- [Preguntas]
a - En el texto sobre la huelga de Limasa, ¿a partir de qué día se ha convocado el paro indefinido?
b - Escribe la continuación del texto sobre la huelga de Limasa tras su última frase.

- [Extracto de la página]
● ● ● ●

La jornada de hoy puede ser crucial para evitar la huelga indefinida de los trabajadores de Limasa, aunque este primer 'match ball' se disputará en Madrid y a puerta cerrada. Esta mañana está prevista en la capital de España una reunión al más alto nivel entre dirigentes de FCC y Urbaser, los dos socios mayoritarios que integran la parte privada de la empresa de limpieza y recogida de basura, con un único punto en el orden del día: analizar la petición del Ayuntamiento de Málaga de que renuncien a parte de sus beneficios para que la sociedad mixta pueda equilibrar sus cuentas en 2012. De esta forma, los recortes no recaerían exclusivamente en la plantilla, que a mediados de enero se encontró con que este año no se aplicará la subida salarial del 2% estipulada en el convenio laboral, además de otros ajustes como la supresión del plus por días festivos y la congelación de la propuesta de hacer fijos a una decena de trabajadores eventuales.
En la Casona del Parque confían en obtener hoy mismo, o a lo sumo el lunes, la respuesta de la parte privada, aunque sin atreverse a pronosticar un resultado. «Somos optimistas, aunque es difícil porque las empresas vienen a ganar dinero y es como pedirles que hagan una donación. Sin embargo, consideramos que deben hacer un esfuerzo, como también se lo pedimos a los trabajadores que, por cierto, tienen los salarios más altos de todas las ciudades de España», afirmó la delegada municipal de Medio Ambiente, Ana Navarro, quien lamentó la «drástica y desproporcionada» decisión del comité de empresa, que ayer formalizaron ante el Centro de Mediación, Arbitraje y Conciliación (CEMAC) de la Junta de Andalucía la convocatoria del paro de carácter indefinido a partir del próximo día 20. En este sentido, la edil insistió en que «Málaga no se merece una huelga salvaje tanto por el perjuicio a los ciudadanos como a su imagen turística», a la par que recalcó que «desde el Ayuntamiento se está haciendo todo lo posible presionando a la parte privada».

● ● ● ●

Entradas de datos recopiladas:

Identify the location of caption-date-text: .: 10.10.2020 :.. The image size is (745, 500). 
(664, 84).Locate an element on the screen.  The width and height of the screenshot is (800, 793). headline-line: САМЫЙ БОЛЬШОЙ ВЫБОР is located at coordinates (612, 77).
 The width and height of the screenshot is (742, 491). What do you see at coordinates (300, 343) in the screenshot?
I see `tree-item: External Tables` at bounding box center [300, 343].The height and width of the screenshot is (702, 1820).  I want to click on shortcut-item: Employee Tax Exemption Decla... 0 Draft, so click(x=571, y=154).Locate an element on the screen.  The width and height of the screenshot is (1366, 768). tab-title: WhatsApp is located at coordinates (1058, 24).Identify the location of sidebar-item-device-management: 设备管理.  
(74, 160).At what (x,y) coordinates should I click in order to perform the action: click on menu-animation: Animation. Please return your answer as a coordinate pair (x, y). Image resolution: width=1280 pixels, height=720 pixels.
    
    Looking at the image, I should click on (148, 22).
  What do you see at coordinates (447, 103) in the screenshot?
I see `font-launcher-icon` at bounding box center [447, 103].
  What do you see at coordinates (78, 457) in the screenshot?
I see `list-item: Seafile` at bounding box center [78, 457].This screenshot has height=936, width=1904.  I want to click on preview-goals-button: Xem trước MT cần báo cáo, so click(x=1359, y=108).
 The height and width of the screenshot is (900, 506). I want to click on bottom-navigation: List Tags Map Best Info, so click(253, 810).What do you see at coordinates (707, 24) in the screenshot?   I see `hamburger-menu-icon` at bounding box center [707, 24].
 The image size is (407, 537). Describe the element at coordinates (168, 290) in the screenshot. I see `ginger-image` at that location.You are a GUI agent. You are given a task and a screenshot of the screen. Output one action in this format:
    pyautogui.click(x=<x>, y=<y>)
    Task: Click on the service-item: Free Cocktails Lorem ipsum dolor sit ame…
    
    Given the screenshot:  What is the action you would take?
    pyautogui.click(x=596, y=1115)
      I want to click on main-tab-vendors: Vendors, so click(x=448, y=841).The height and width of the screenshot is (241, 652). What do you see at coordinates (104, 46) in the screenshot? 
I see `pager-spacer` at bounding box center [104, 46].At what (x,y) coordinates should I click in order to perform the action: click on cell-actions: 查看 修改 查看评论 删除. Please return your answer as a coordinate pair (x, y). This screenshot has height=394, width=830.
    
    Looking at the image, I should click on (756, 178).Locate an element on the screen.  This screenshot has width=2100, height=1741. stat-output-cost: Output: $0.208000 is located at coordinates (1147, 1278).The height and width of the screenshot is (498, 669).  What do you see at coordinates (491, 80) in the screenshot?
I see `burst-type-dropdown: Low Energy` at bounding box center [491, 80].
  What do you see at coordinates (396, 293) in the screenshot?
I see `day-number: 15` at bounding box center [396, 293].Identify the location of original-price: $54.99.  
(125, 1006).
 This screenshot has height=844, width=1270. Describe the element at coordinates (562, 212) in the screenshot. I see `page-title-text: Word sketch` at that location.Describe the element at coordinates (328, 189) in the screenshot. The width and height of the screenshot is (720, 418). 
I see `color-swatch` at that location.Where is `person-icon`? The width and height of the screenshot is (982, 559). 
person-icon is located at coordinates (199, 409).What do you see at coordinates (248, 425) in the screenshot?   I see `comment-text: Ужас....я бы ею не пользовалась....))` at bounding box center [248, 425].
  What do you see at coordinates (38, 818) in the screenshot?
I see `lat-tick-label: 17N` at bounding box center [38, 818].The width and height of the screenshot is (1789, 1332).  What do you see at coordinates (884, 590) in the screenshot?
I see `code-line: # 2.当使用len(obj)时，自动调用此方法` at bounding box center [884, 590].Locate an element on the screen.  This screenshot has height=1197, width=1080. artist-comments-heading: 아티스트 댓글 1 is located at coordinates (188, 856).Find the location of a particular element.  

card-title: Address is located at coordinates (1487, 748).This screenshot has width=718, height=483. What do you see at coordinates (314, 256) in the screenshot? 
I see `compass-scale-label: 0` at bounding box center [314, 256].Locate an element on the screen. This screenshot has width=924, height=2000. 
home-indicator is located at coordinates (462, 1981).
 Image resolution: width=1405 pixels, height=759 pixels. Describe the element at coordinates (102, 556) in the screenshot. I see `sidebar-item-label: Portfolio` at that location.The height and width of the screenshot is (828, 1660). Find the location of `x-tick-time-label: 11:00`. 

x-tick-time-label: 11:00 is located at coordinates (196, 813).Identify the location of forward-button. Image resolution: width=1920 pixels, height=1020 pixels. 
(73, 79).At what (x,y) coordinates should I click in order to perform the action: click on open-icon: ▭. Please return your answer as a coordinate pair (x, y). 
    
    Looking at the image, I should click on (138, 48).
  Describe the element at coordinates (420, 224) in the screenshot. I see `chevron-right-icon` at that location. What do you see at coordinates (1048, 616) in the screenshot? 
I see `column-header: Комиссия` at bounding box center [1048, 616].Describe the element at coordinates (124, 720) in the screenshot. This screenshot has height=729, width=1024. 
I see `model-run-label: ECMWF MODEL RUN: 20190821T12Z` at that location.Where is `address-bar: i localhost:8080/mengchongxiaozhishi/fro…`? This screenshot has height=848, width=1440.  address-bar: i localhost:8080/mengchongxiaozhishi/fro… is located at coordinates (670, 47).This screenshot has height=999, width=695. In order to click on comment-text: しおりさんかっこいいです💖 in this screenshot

● ● ● ●

- [Respuestas]
a - A partir del próximo día 20.

b -
Propuestas de la oposición
Un mensaje que no ha calado en la oposición, que sigue apuntando al alcalde, Francisco de la Torre, como el principal responsable del conflicto por «favorecer» los intereses privados en detrimento de los de la plantilla y la propia ciudad. «Es el reconocimiento del fracaso del intermediario en las negociaciones al no haber sido capaz de cerrar un acuerdo», afirmó la portavoz del PSOE, María Gámez, quien abogó por renegociar el acuerdo suscrito en 2003 que garantiza al capital privado un beneficio anual mínimo del 2% de la facturación. «Se deberían replantear los gastos que se podrían reducir, así como los beneficios empresariales y, posteriormente, estudiar la necesidad de pedir un cierto sacrificio a los trabajadores», afirmó Gámez.
Mientras tanto, en IU defienden que la única salida es el rescate de la gestión de Limasa y que sea cien por cien municipal (actualmente el Ayuntamiento posee el 49% del accionariado), una propuesta que llevarán en forma de moción a la comisión de Medio Ambiente y Sostenibilidad en la que se debatirán los asuntos a tratar en el pleno ordinario del día 23. «Se ha garantizado el negocio del siglo a los privados y los malagueños sacamos una ciudad sucia y sin recursos», criticó el portavoz de la coalición, Pedro Moreno Brenes. El también edil de IU, Eduardo Zorrilla, cifró en más de 50 millones los beneficios obtenidos por la parte privada en los últimos siete años, además de plantear una moderación salarial de la gerencia y los directivos de la empresa.